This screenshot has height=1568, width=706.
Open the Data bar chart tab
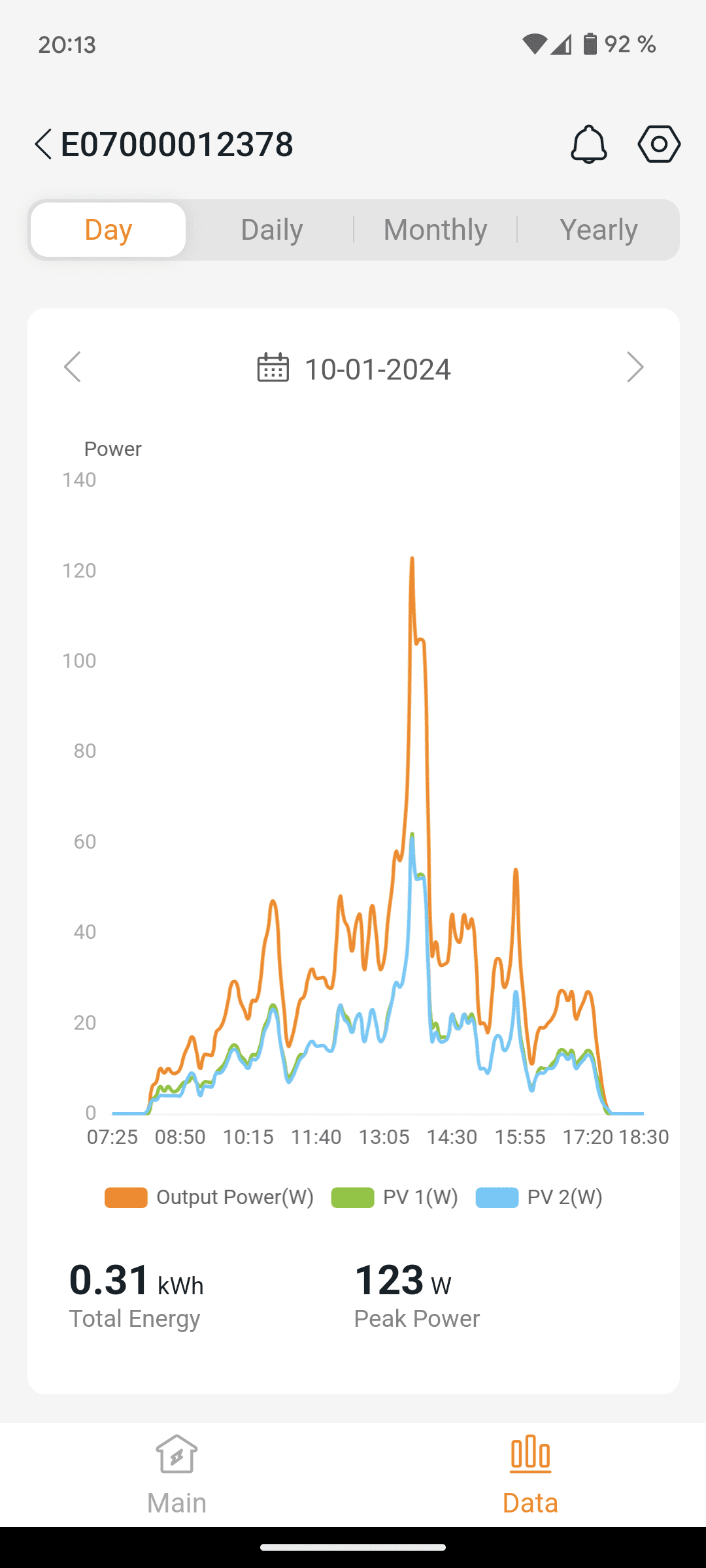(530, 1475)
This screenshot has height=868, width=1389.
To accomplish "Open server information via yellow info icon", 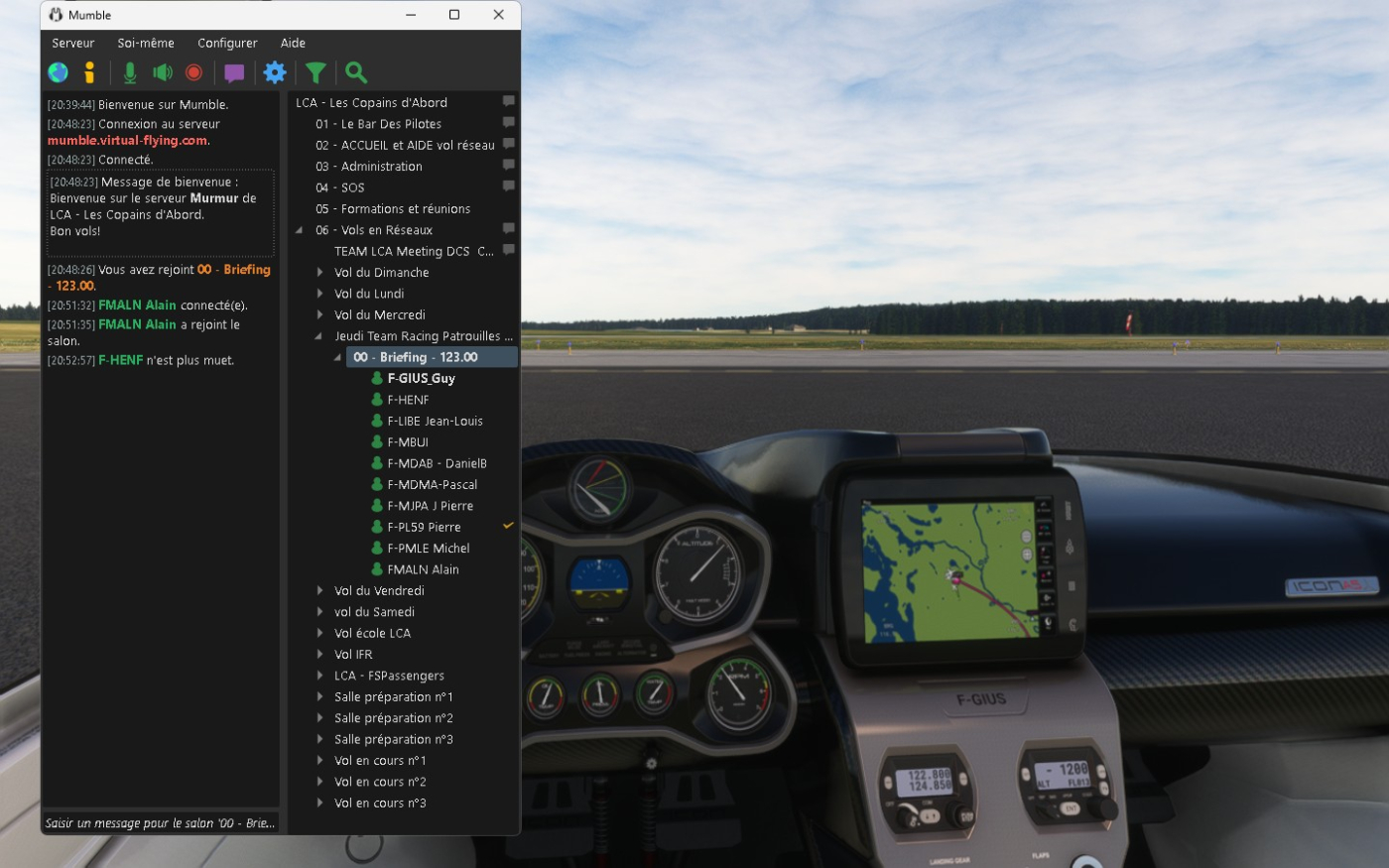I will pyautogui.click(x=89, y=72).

## Description of the task
Each line in the data that holds the string "height" should be found and copied.

## Output below
This screenshot has height=1568, width=706.
This screenshot has height=868, width=1389.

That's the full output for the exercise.